Tenha a certeza de que está ficando velho quando começar a ouvir dos seus filhos, com certa recorrência, a seguinte frase: “De novo a mesma história!”. Nessas ocasiões, em geral, sua companheira corrobora: “Mais uma vez a mesma lenga-lenga!”. Tenha calma, pois essas serão apenas as primeiras restrições impostas aos velhos com o manto da convivência, temperada pela indelicadeza, a ironia e o mau humor.
No meu caso, lembro que, quando criança, às vezes dizia para mamãe, em tom de aborrecimento, que papai repetia muito algumas histórias. Ela logo o defendia, ressaltando que ele costumava acrescentar algo novo ao narrar aquelas que pareciam as mesmas histórias. De modo carinhoso, ela o transportava da simples categoria de chato para a de eterno fabulador criativo.
Com o passar dos anos, toda gente acumula experiências, vivencia uma gama variada de sentimentos, conhece pessoas que julga importantes e testemunha fatos sociais e históricos. Alguns desses fatos, quer sejam mais ligados ao âmbito privado ou ao âmbito da coletividade, são considerados relevantes. Então, quando se está velho, parece-me natural o desejo de contar e recontar as situações que marcaram a própria vida.
Mas por que isso acontece? Talvez porque, ao relatar uma experiência, podemos percebê-la com outras lentes e absorvê-la melhor; podemos sentir prazer ao realizar o trabalho da memória que é também um trabalho de criatividade; podemos revisitar como forasteiros aqueles jovens que fomos um dia; podemos, enfim, reviver.
A verdade é que poucos têm paciência de ouvir as histórias dos velhos. O atual modelo de sociedade, que explora o trabalho, visa o lucro e o consumo, enxerga o velho como quem deu o que tinha que dar. Resta o interesse nos proventos de sua aposentadoria.
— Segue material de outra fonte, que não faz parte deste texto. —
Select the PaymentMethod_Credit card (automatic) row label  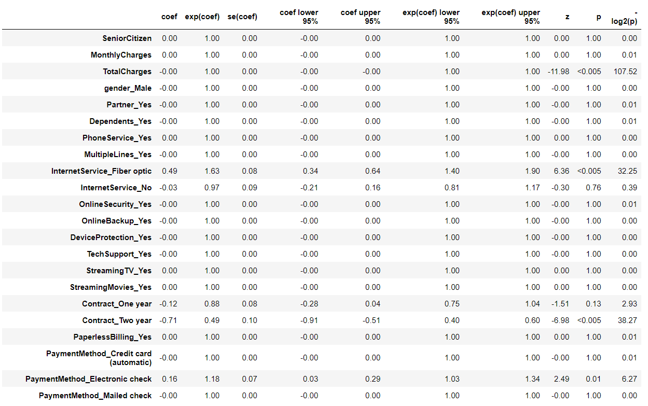point(99,358)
E, assim, culturalmente, a família vai descartando o idoso ao intimá-lo ao silêncio, jogando-o para a solidão, sua primeira morte.
Se a fabulação, como dizia o sociólogo e crítico literário Antonio Candido, é necessidade universal, então todos precisam, em alguma medida, de um causo, uma piada ou um poema, como uma tática de sobrevivência.